Repubblica 6.10.18
A sinistra vive un finto Keynes
di Marco Ruffolo
C’è
una ragione più profonda dell’anti-piddismo che ha convinto una parte
della sinistra a disertare domenica scorsa la pur riuscita
manifestazione del Partito democratico a Roma, la prima contro
l’esecutivo pentaleghista. Ed è che in realtà la manovra annunciata dal
governo non dispiace affatto a quella sinistra, che anzi vi scorge il
primo successo di una sfida venuta da lontano, la Guerra Santa ai
governi dell’austerità.

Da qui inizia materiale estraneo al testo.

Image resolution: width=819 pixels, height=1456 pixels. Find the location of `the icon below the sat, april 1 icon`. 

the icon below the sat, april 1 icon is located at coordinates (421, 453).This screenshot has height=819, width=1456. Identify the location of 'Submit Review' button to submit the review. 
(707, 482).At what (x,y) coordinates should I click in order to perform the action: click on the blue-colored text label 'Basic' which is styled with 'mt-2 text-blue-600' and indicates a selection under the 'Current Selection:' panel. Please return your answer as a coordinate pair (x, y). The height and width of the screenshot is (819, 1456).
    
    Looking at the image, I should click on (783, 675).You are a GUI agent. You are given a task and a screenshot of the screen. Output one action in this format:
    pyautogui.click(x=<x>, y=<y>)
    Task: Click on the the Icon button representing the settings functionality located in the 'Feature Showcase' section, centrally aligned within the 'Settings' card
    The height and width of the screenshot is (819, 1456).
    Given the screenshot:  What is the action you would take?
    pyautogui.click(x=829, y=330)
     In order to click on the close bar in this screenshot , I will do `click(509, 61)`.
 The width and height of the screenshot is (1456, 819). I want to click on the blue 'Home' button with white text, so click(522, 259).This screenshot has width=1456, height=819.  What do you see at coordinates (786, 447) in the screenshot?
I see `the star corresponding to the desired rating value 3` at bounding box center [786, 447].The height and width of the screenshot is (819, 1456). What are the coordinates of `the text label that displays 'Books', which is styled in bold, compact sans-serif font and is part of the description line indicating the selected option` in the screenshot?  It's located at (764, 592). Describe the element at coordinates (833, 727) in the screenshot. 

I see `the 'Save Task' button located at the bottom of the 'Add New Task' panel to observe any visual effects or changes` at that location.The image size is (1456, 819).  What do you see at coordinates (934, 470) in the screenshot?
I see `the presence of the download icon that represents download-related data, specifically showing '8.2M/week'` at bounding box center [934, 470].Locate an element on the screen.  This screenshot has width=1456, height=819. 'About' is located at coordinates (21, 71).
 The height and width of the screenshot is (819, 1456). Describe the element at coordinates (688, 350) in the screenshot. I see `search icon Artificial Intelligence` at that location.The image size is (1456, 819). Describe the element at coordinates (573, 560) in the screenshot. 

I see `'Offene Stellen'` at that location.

Quel guanto di sfida del 2,4% lanciato in faccia
ai tecnocrati di Bruxelles non può infatti non rievocare il coraggio
della rivoluzione keynesiana contro l’ortodossia neoclassica. Dietro
l’ostinazione del governo ad alzare l’asticella del disavanzo, si
staglia proprio il mito di Keynes. Del resto, già da tempo i folti
baffoni di Lord John Maynard hanno sostituito la barba ribelle di Karl
Marx nell’immaginario di una certa sinistra. Eppure c’è da scommettere
che né l’uno né l’altro avrebbero apprezzato un amore così virulento da
diventare idolatria. E si sa che in tutte le idolatrie il pensiero
originario finisce esposto nella cristalleria degli stereotipi, dove
l’intelligenza cede spazio alla banalità, l’apertura mentale al
catechismo. Keynes, in particolare, non avrebbe mai sopportato di
diventare prigioniero della propria caricatura. Le sue erano tutt’altro
che regole automatiche. L’economista britannico era ben attento alla
composizione di quella spesa pubblica in deficit che suggeriva in via
temporanea ai Paesi in situazione di scarsa domanda. Era ben consapevole
che i " moltiplicatori" con cui la spesa crea più reddito sono
condizionati da elementi strutturali per nulla trascurabili. E poi la
sua analisi non doveva fare i conti con debiti pubblici colossali come
quello italiano.
Intendiamoci, il paradigma dominante contro cui
Keynes combatteva – quello secondo cui il mercato è in grado di
autoregolarsi e lo Stato deve astenersi dall’intervenire – è tuttora
vivo e vegeto sia pure in modalità diverse. Da quella fede liberista
continuano a scaturire idee sbagliate come " l’austerità espansiva" che
in nome del pareggio di bilancio, in anni di crisi, invece di ridurre il
debito ha massacrato il Pil. Un’idea che avrebbe contrariato non poco
il grande economista britannico, così come lo avrebbe indignato una
politica fiscale Ue ridotta a un pugno di parametri matematici. Ma di
fronte a questa gabbia ideologica, la sinistra radicale, subito imitata
dal movimento grillino, risponde costruendo una seconda gabbia
altrettanto ideologica dove comprime, deformandoli, gli insegnamenti di
Keynes, pensando che basti fare un bel po’ di deficit in più per
rimettere in moto l’Italia. In questa semplificazione, un identico
giudizio negativo chiama in causa sia chi sostiene le regole più
stringenti dell’ortodossia Ue, sia chi cerca di strappare a
quell’ortodossia qualche margine di flessibilità, sapendo che se supera
un certo livello di deficit, il rischio non sarà tanto la bocciatura da
parte di Bruxelles ma quella dei mercati, che alzeranno i tassi a danno
dei più deboli. Tra gli uni e gli altri non c’è differenza per i
sacerdoti del catechismo keynesiano: sono tutti accomunati
dall’etichetta infamante del neoliberismo, che li rende servi delle
lobby finanziarie e dei burocrati di Bruxelles. Anche chi obietta che
per fare più investimenti occorrono amministrazioni funzionanti diventa
subito un nemico dello Stato. Eccoci al punto centrale: gli investimenti
pubblici. Cosa penserebbe Keynes se, tornando dall’al di là dopo
settantadue anni, arrivasse in Italia e si accorgesse che Stato, Regioni
e Comuni non sono in grado di investire, e non perché manchino le
risorse ma perché non c’è capacità progettuale, perché la
sovrapposizione di competenze e la burocrazia rallentano in misura
abnorme la loro esecuzione? È molto probabile che condizionerebbe la sua
ricetta a una profonda riforma dello Stato. Senza la quale il "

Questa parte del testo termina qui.